Saved entries:

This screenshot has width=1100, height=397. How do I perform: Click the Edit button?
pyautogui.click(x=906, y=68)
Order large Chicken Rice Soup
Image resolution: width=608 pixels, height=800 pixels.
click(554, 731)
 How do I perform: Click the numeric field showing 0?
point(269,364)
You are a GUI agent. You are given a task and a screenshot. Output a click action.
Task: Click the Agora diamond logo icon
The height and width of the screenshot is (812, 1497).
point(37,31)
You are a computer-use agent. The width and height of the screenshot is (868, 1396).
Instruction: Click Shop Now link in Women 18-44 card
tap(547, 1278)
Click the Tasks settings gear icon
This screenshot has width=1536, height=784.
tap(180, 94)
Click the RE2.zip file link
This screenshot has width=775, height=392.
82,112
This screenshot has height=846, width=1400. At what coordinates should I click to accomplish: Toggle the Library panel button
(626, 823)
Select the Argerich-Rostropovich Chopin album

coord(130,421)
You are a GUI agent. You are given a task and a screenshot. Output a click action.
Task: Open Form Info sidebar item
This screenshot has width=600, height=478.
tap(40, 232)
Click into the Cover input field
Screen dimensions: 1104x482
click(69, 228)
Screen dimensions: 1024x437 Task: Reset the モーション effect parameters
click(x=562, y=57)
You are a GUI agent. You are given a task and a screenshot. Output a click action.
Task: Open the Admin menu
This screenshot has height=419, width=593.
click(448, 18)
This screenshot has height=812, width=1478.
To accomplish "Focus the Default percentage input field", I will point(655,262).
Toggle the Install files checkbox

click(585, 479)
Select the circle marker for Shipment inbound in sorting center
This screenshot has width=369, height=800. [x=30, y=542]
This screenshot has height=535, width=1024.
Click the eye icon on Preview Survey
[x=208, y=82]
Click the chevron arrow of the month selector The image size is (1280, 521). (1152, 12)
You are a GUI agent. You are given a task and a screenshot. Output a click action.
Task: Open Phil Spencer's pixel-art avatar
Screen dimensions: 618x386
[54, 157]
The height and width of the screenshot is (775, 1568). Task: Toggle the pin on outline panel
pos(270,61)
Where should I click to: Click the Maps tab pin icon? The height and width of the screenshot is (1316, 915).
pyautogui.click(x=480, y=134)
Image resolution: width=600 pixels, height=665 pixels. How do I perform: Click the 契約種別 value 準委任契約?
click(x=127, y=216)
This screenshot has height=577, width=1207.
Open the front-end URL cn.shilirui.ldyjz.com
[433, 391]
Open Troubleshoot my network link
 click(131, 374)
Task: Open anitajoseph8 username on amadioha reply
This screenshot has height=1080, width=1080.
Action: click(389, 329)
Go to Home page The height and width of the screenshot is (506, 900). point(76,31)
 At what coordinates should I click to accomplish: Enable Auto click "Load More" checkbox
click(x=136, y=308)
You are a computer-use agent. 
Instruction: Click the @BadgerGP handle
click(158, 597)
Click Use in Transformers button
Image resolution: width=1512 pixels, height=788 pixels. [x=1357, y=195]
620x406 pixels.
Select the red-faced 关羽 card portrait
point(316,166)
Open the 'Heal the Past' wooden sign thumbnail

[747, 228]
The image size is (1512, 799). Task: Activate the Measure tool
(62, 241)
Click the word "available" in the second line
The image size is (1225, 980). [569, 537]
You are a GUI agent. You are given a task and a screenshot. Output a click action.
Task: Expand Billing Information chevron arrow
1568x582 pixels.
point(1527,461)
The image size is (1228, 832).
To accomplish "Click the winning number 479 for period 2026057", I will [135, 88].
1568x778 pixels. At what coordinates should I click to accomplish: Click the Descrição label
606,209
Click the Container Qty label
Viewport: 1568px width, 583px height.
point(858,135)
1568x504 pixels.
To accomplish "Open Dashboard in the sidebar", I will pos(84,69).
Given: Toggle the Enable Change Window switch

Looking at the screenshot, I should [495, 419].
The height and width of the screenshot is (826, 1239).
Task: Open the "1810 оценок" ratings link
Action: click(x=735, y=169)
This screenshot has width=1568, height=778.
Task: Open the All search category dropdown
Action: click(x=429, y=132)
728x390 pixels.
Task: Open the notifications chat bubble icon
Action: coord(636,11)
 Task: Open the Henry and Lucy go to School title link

● **WHAT TO WORK ON**
In the records above, collect each line with "computer".

● **RESPONSE FOR THIS EXERCISE**
You are a computer-use agent. The width and height of the screenshot is (868, 1396).
You are a computer-use agent. 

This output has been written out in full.